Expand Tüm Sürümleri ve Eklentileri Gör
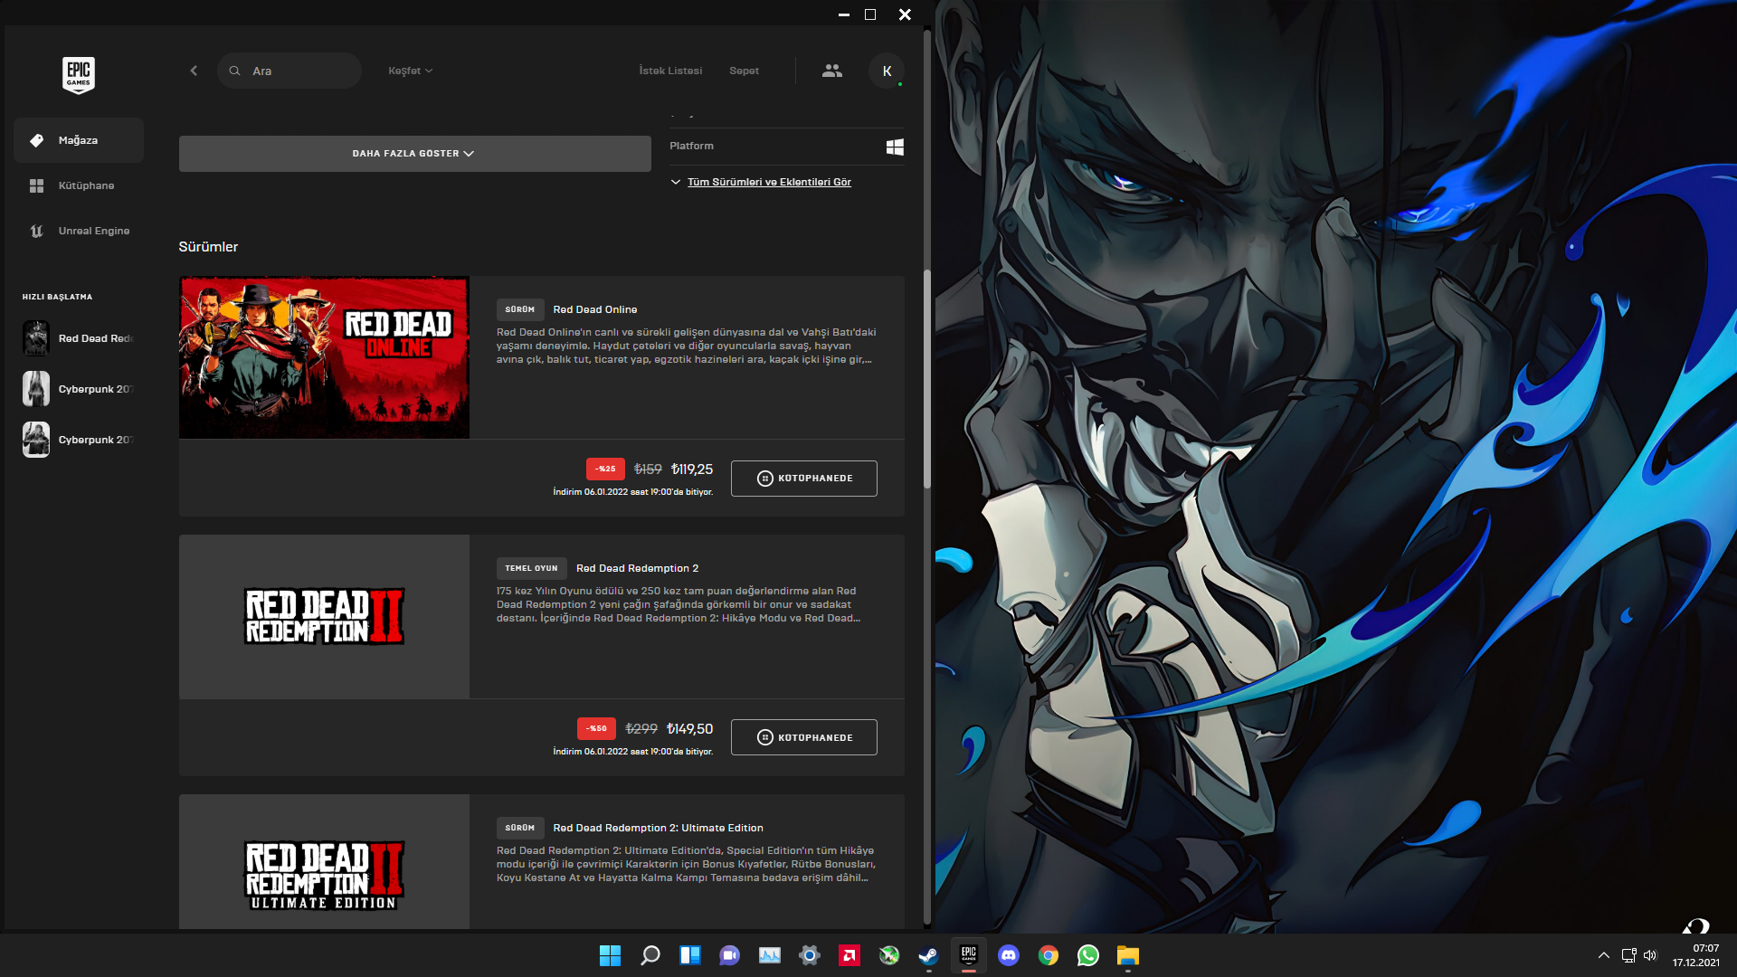 point(768,182)

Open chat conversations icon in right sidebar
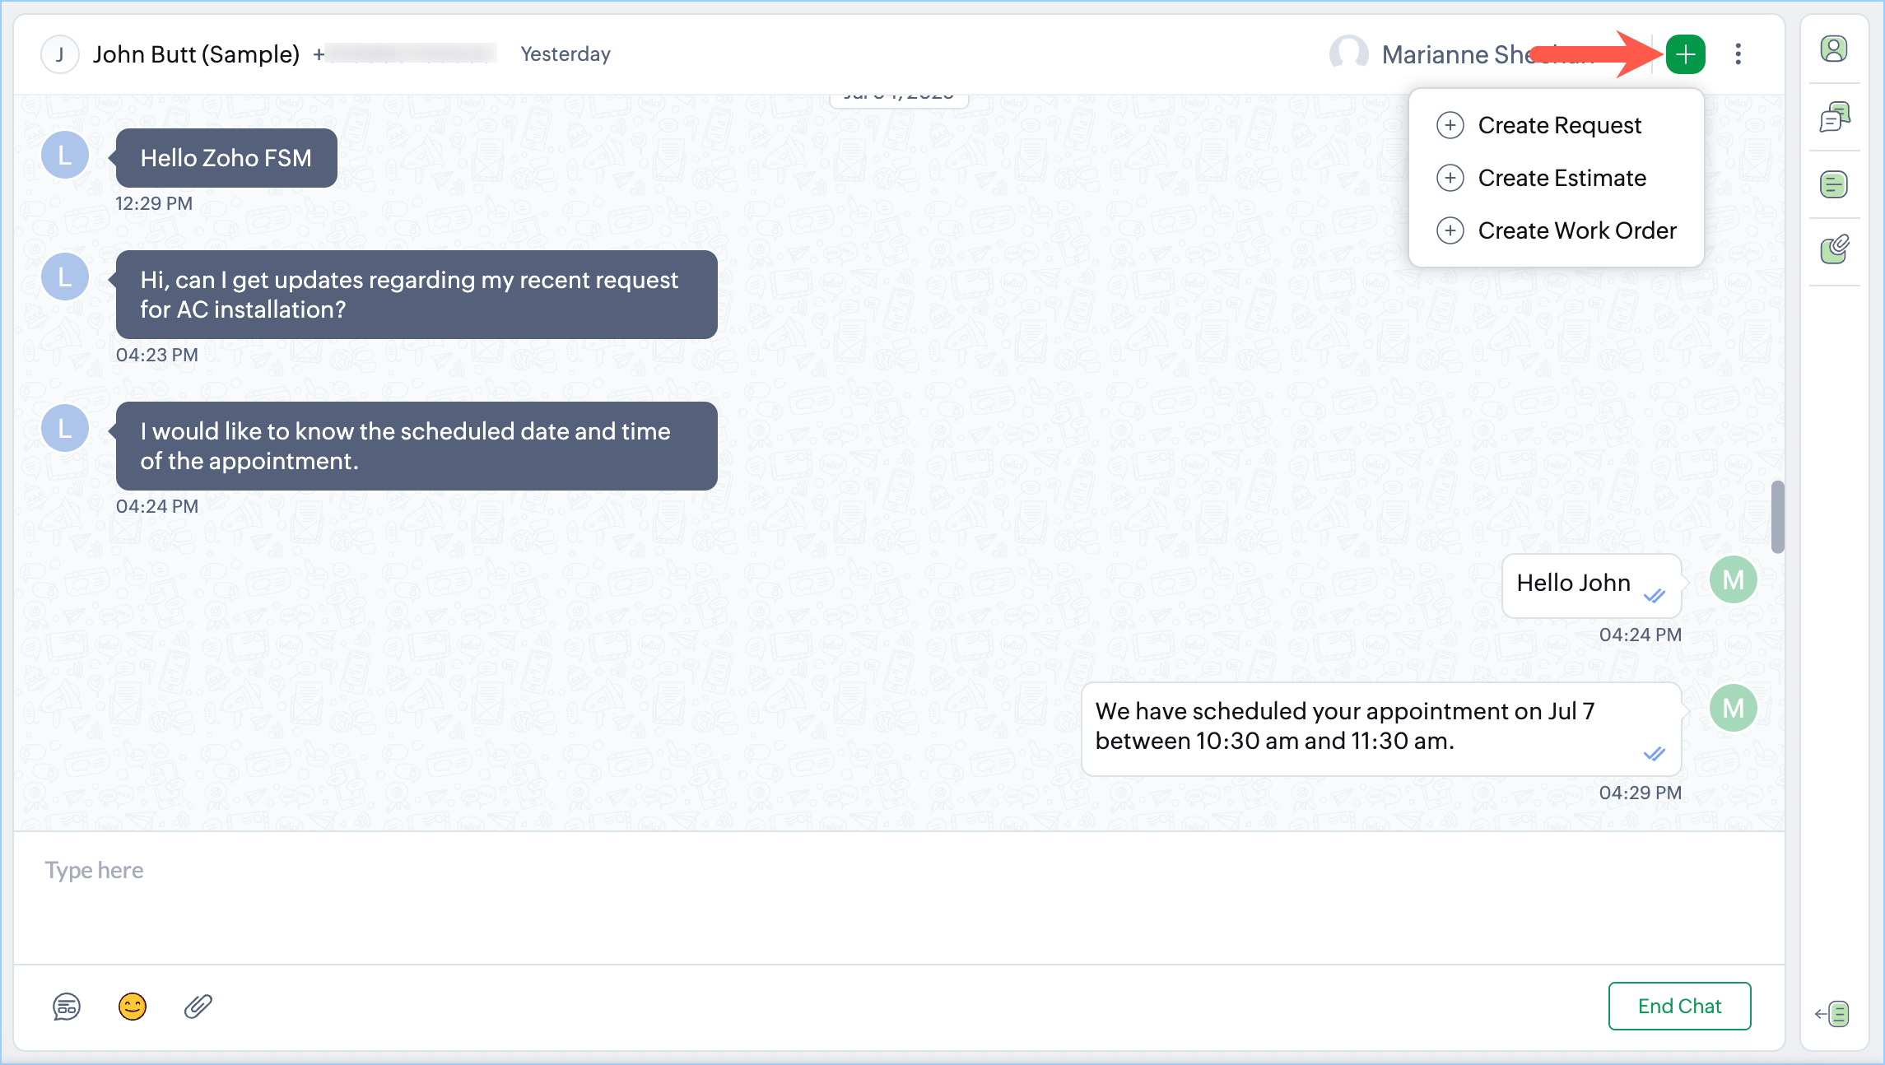tap(1834, 117)
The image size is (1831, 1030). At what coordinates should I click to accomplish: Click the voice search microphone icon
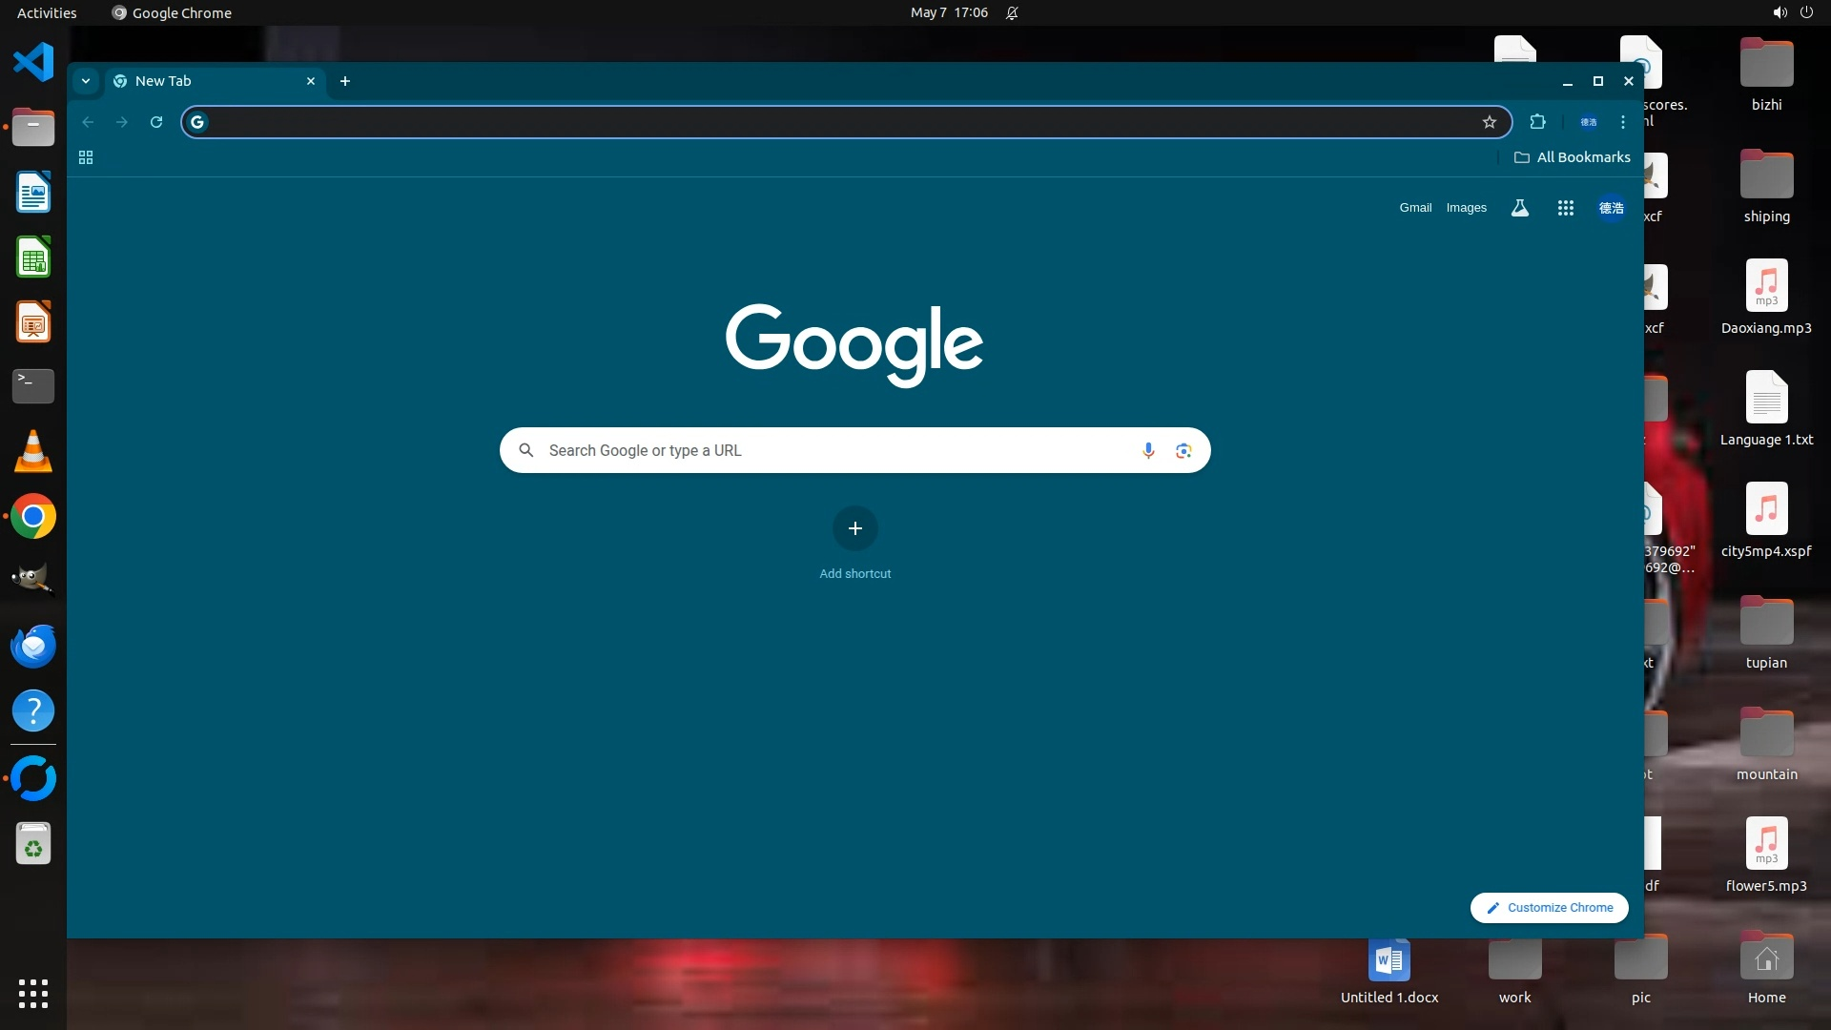coord(1148,450)
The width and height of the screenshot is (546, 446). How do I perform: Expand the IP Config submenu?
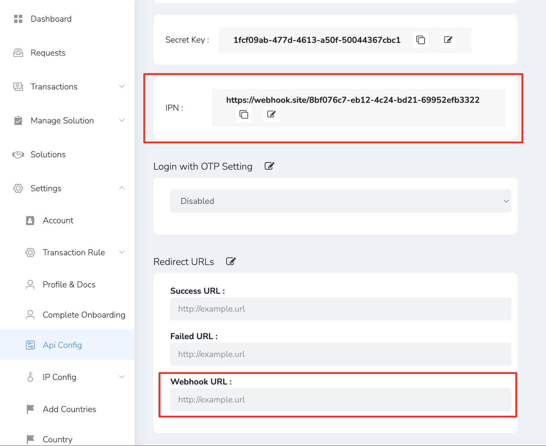point(122,377)
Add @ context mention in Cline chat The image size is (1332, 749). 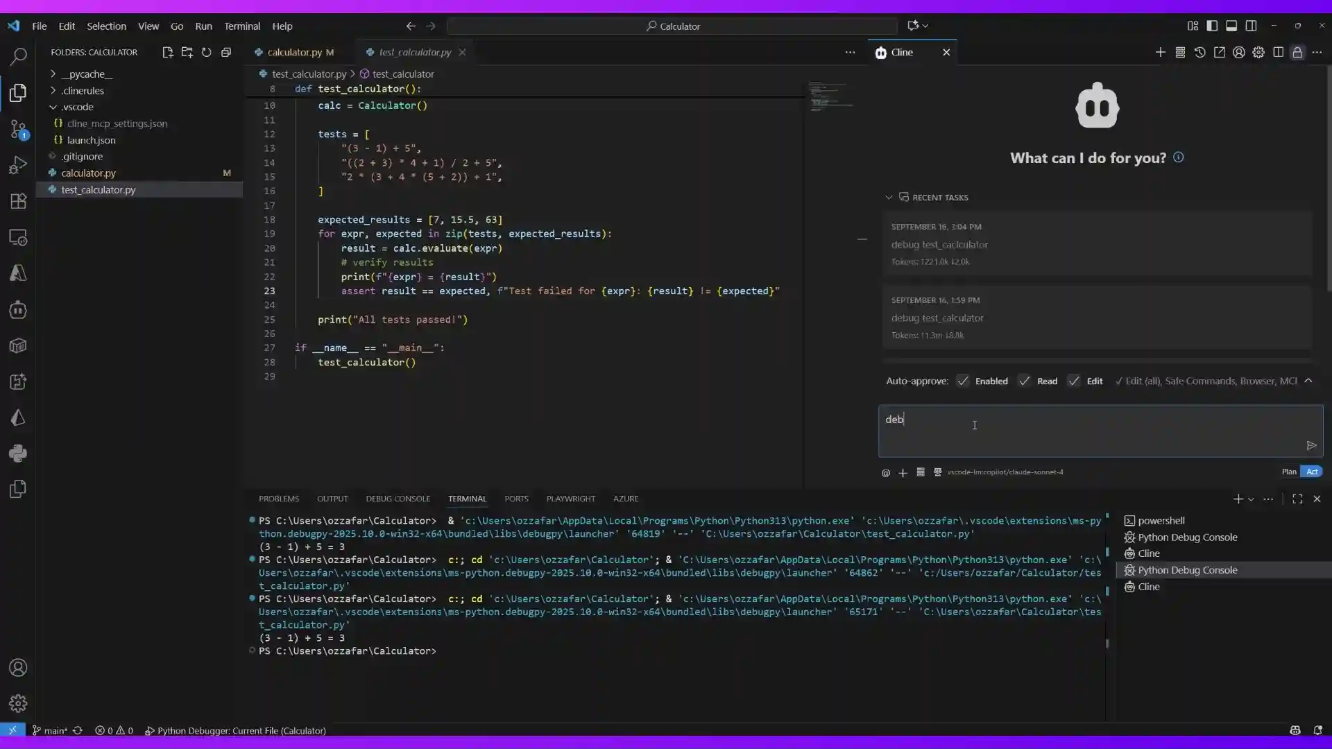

===============

** TASK GOAL **
Your answer must be an exact copy of the listing, minus its pictures.

** SOLUTION **
Expand Tüm Sürümleri ve Eklentileri Gör
 point(768,182)

Open chat conversations icon in right sidebar
tap(1834, 117)
The image size is (1831, 1030). At what coordinates should I click to accomplish: Click the voice search microphone icon
coord(1148,450)
The width and height of the screenshot is (546, 446). How do I perform: Expand the IP Config submenu?
point(122,377)
Add @ context mention in Cline chat The image size is (1332, 749). 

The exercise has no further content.